Brainstorming is Dead; Long Live Brainstorming


Burkus, David

September 10, 2013

Brainstorming has been under-fire as of late. From critics arguing it doesn’t work because it suspends much needed criticism and conflict, to detractors claiming that it encourages over-bearing extroverts to suppressed the creative ideas of mild-mannered introverts, the arguments against brainstorming have been mounting steadily in recent years. These arguments are compelling not just because they have an element of truth in them but also because they resonate with are experience. We’ve all sat inside and room and carelessly thrown out half-baked ideas under the guise of “brainstorming.” Those draining experiences, combined with these logical-sounding arguments, are enough to cause us to exclaim, “brainstorming is dead.”

But long-live brainstorming.

What our experiences and the critics of brainstorming fail to realize is two-fold: 1) brainstorming is typically never done properly and 2) brainstorming isn’t a stand-alone process.

Alex Osborn, the founder of the brainstorming method, set down very specific rules for brainstorming, many of which aren’t followed in the typical “brainstorming” session. His rules were:

  1. Generate as many ideas as possible.
  2. Defer judgment on all ideas.
  3. Generate wild ideas.
  4. Build upon each other’s ideas.

Teams break these rules all the time. Almost every brainstorming session I’ve been in, and certainly most of the ones you’ve been in too, failed to achieve the second rule, defer judgment. In fact, it’s still under debate whether breaking that rule is a good thing or not. The rule that gets much less debate, but is broken almost as often, is the fourth, build upon other’s ideas. When most groups brainstorm, they shout out ideas as single, self-contained units and not as building blocks of for new ideas. They rarely take the time to combine ideas already on the wall, or build upon someone else’s idea. The real genius to brainstorming isn’t the number of ideas listed in a short period of time (research supports the idea that lone individuals listing ideas separately can yield a higher count). Instead, it’s the many various combinations of ideas that can develop when individuals share their thoughts with each other. Those combinations could never occur apart from interaction.

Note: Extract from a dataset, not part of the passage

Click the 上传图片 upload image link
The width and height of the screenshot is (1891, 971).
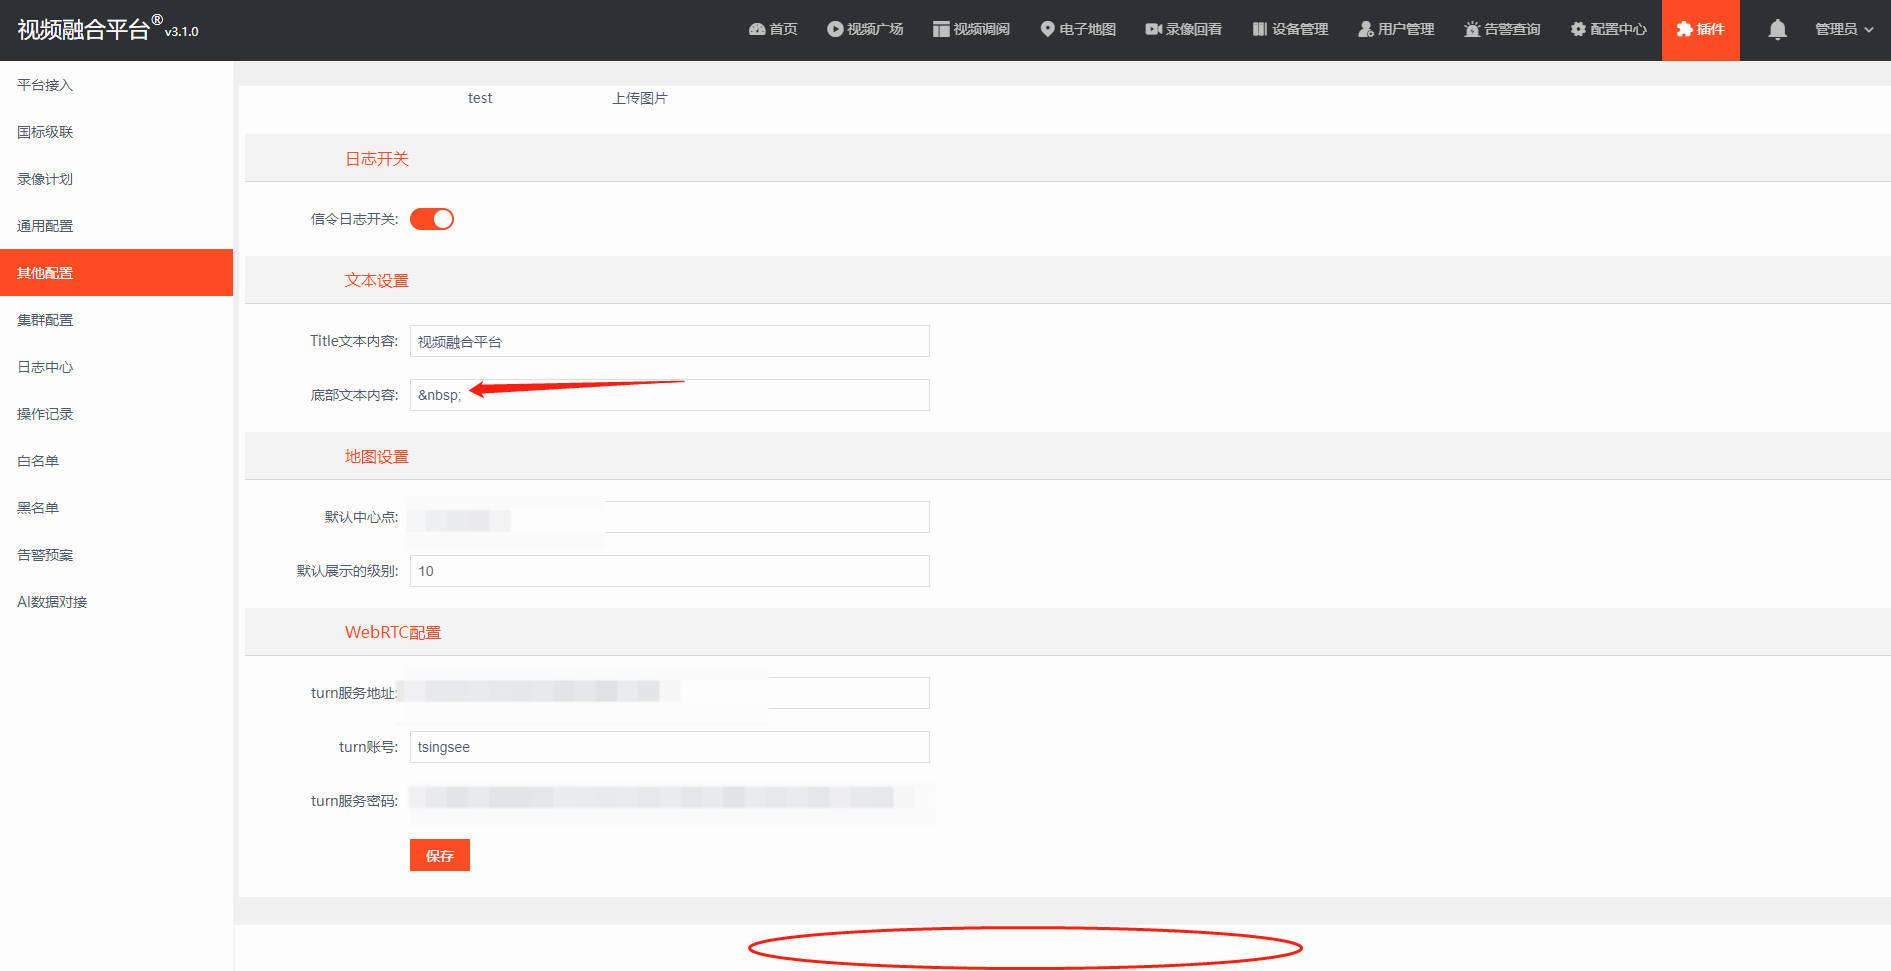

In addition, brainstorming as an idea generation method isn’t a stand-alone process. Brainstorming represents an exercise in divergent thinking, but combining ideas and applying a convergent thinking process is just as important. This is why every major creative process involves some idea generation stage like brainstorming, but also stages that evaluate, prototype and implement ideas. Very rarely does a market-changing product or a groundbreaking innovation look like any of the ideas that came up during a brainstorming session. The end result of brainstorming is a list ideas that may or may not solve the problem at hand. If you’re looking just at that list, and no idea jumps out as the perfect solution, it’s easy to believe the session was a failure. That’s what makes other stages so necessary. The ideas presented need to be externalized beyond the group, and refined based on the collected reactions.

Brainstorming-as-practiced might fail to produce the desired results, but it will provide a starting ground for selecting and refining ideas into practical solutions. Brainstorming-as-practiced might be dead, but long live brainstorming-as-process.